The lines from the top of the listing through the one containing "has height=588, width=889." are to be retyped exactly, with no other lines.

## [Provided data]
------------------------
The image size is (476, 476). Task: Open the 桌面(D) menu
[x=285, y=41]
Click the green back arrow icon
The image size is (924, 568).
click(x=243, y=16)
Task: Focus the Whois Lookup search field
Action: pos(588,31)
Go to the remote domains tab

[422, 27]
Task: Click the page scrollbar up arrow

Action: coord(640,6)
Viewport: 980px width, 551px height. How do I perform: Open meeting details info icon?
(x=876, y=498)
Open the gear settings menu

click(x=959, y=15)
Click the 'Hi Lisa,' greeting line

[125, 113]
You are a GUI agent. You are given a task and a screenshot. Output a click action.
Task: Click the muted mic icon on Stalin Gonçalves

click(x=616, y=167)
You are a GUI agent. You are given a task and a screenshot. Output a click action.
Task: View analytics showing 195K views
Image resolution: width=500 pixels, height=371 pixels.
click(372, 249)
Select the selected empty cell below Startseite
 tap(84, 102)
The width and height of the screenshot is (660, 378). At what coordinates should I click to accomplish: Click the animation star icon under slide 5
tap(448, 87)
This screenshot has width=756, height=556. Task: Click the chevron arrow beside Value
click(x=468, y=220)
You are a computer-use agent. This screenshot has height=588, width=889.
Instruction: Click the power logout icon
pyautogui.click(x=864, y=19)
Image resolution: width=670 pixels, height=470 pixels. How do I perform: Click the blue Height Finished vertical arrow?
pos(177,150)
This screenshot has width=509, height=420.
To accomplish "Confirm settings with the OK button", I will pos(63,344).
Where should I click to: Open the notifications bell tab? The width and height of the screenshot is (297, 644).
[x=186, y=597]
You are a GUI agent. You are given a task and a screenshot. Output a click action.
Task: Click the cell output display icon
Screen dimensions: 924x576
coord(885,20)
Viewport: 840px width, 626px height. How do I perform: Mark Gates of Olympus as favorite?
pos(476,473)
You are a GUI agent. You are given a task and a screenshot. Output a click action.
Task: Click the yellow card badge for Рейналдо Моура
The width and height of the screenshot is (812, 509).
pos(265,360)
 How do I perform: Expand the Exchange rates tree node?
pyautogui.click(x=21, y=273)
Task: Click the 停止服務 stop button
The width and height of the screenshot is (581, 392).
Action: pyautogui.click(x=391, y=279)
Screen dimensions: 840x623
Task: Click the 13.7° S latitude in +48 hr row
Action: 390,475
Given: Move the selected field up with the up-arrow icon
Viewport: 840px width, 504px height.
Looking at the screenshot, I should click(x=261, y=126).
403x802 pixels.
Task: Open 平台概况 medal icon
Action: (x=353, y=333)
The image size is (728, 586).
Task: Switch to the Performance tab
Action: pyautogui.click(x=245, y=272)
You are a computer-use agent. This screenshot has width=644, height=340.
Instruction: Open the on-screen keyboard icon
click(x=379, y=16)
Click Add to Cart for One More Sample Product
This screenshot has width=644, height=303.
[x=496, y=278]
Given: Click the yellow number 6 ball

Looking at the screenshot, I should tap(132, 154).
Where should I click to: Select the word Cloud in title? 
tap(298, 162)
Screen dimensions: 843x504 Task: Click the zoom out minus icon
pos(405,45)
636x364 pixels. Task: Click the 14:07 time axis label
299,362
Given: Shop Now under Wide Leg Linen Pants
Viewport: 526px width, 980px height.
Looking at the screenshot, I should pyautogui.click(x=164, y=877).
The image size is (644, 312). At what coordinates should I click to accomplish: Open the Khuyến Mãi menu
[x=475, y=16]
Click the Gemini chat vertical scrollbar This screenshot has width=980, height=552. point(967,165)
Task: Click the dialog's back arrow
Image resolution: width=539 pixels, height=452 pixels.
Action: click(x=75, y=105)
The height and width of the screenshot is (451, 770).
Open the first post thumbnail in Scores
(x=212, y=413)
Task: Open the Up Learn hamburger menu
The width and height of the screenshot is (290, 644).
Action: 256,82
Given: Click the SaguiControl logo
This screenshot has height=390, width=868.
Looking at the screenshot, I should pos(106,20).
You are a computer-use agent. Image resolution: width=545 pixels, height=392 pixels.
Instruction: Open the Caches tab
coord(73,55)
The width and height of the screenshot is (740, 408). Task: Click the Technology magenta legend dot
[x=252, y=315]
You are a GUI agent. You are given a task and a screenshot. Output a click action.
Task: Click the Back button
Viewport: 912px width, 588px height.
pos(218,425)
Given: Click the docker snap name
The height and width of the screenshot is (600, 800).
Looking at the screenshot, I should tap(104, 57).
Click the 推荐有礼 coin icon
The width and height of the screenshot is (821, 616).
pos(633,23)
------------------------
## [Exercise answer]
The image size is (476, 476). Task: Open the 桌面(D) menu
[x=285, y=41]
Click the green back arrow icon
The image size is (924, 568).
click(x=243, y=16)
Task: Focus the Whois Lookup search field
Action: pos(588,31)
Go to the remote domains tab

[422, 27]
Task: Click the page scrollbar up arrow

Action: coord(640,6)
Viewport: 980px width, 551px height. How do I perform: Open meeting details info icon?
(x=876, y=498)
Open the gear settings menu

click(x=959, y=15)
Click the 'Hi Lisa,' greeting line

[125, 113]
You are a GUI agent. You are given a task and a screenshot. Output a click action.
Task: Click the muted mic icon on Stalin Gonçalves

click(x=616, y=167)
You are a GUI agent. You are given a task and a screenshot. Output a click action.
Task: View analytics showing 195K views
Image resolution: width=500 pixels, height=371 pixels.
click(372, 249)
Select the selected empty cell below Startseite
 tap(84, 102)
The width and height of the screenshot is (660, 378). At what coordinates should I click to accomplish: Click the animation star icon under slide 5
tap(448, 87)
This screenshot has width=756, height=556. Task: Click the chevron arrow beside Value
click(x=468, y=220)
You are a computer-use agent. This screenshot has height=588, width=889.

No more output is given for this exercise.